Hurricane Memorial: Chronicling the Hurricane of 1928
A massive hurricane devastated Florida, Puerto Rico, and other parts of the Caribbean in 1928, but the story of this storm shifts depending on who you ask. Most of the storm’s victims were black migrant workers from Puerto Rico and Caribbean islands, whose deaths are minimized in most accounts. Christina Boyles of Trinity College seeks to “bring the stories of the storm’s underrepresented victims back into our cultural memory.”

Does “Late Style” Exist? New Stylometric Approaches to Variation in Single-Author Corpora
Jonathan Pearce Reeve presented some preliminary findings of his research on investigating whether or not an author has a true “late style.” Late style is a term most well-known from the works of Edward Said, alluding to an author’s shift to a writing style later in life that is unique from their “early” style. Read a review of his book, On Late Style. Code and other supplemental materials from Reeve’s research are available on GitHub.

screenshot from 4 rios webpage, shows drawings of people

4 Ríos: El Naya
A digital storytelling project about the impacts of armed conflict in Colombia, 4 Ríos is a transmedia project that includes a website, short film, and an interactive web-comic.
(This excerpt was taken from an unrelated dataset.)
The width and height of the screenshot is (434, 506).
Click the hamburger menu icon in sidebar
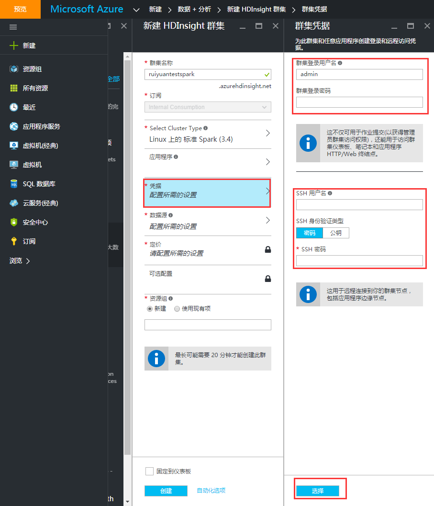coord(13,27)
Researchers from our own University of Illinois participated in the conference, including Megan Senseney and Dan Tracy. Senseney, along with other Illinois researchers, presented “Audiences, Evidence, and Living Documents: Motivating Factors in Digital Humanities Monograph Publishing,” a survey of motivations behind humanities scholars digital publishing actions and needs. Megan also participated in a panel, “Unanticipated Afterlives: Resurrecting Dead Projects and Research Data for Pedagogical Use,” a discussion about how we might use unmaintained DH projects and data for learning purposes.

Tracy and other Illinois researchers presented a poster, Building a Bridge to Next Generation DH Services in Libraries with a Campus Needs Assessment, a report of results gathered while surveying the need for future DH services at research institutions, and how the library might facilitate this evolution. View Tracy’s poster in IDEALS.

ADHO gathered all resources tweeted out during the conference that you can view. You can also view a detailed schedule of presentations with descriptions here, or see paper abstracts here. Or, search #DH2018 on Twitter to see all the happenings!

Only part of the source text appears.